Homelessness is an age-old problem in Canada. It may be one that requires a fresh solution. The issue hasn’t improved and can’t be expected to until the government takes more action

This homelessness issue has always been in the media in bigger cities like Toronto and Montreal. What are often put on the back-burner are smaller communities.

Last Friday downtown Belleville held an event to raise awareness and funding for the homeless called ‘Sleep Out..So Others Can Sleep In’. The efforts made on the part of the organizers, volunteers and participants are something to be commended. They are the people in the community who are taking the time and care to address and improve the lives affected by this issue.

But as a community we have to ask if this is enough? Are the right issues being addressed in the first place?

The government has to take a more active and assertive role if things are going to change.  The government of Canada currently has a program called The Homelessness Partnering Strategy, which is focused on 61 communities struggling with homelessness. An enormous amount of money— currently $134.8 million currently per year— has been committed to the program.

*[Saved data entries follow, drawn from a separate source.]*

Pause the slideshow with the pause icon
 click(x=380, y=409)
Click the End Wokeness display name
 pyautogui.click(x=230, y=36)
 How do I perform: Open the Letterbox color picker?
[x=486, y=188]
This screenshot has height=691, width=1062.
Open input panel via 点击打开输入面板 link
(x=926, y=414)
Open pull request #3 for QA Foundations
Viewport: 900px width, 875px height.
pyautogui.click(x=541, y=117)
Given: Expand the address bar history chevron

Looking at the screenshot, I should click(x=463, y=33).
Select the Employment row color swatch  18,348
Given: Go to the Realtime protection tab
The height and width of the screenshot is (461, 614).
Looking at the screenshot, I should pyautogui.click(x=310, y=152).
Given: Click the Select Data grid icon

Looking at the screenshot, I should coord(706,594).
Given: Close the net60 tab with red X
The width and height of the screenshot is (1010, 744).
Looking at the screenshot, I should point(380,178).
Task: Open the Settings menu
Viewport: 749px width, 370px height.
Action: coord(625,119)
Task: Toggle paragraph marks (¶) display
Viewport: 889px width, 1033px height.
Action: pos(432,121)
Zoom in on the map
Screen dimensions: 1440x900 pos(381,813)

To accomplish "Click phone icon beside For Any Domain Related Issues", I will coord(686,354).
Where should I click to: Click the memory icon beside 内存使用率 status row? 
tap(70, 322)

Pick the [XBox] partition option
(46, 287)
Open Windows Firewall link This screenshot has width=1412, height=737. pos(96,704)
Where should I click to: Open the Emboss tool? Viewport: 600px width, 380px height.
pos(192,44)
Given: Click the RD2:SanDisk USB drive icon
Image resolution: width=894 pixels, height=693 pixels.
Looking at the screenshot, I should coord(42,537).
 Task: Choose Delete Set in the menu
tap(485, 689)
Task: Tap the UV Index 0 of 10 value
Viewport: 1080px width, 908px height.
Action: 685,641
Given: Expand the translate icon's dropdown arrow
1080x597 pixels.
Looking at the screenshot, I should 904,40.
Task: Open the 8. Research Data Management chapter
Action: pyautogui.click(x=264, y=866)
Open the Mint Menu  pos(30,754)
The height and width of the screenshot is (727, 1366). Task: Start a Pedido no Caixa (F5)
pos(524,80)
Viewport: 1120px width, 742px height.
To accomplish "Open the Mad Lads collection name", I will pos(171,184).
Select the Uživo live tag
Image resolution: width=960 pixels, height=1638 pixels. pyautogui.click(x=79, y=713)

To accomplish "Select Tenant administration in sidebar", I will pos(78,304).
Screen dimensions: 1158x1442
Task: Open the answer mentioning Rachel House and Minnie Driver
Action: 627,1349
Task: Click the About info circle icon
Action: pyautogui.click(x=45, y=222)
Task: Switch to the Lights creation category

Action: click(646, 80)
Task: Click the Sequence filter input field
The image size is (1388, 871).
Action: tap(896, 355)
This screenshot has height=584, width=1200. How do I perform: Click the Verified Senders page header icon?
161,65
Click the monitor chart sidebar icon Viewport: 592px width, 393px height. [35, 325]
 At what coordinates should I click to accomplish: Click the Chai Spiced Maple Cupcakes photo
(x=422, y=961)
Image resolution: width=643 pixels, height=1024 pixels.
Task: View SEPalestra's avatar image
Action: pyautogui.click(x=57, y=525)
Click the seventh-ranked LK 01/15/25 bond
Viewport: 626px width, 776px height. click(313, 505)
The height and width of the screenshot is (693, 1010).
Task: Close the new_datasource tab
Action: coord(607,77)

Is the money going where it needs to go?

To truly stop homelessness, the government should be looking at what the factors are in someone’s life that led them to their situation. Stopping homelessness before it happens should be priority. We can’t attribute why someone becomes homeless to one factor alone. The more we look at our country, the more we see that the number of people living from paycheque to paycheque is increasing. The average Canadian is finding that it is harder than ever to save money. The current global economy as well as the losses in the job market has not helped at all.

Small towns are losing private, independent businesses while even larger cities like Windsor, Ont. are finding their populations dropping each year as jobs disappear.

And it’s not just middle-aged adults who are the main age group of the homeless like it was 50 years ago. The average age today of people living on the street is low to middle thirties.

While homelessness is a very real physical state, it is also a mental state. It’s not only a matter of having financial support from the government, but learning the skills to keep ahead before being found without shelter. It’s time for the Canadian government to step up to the plate and make a real difference.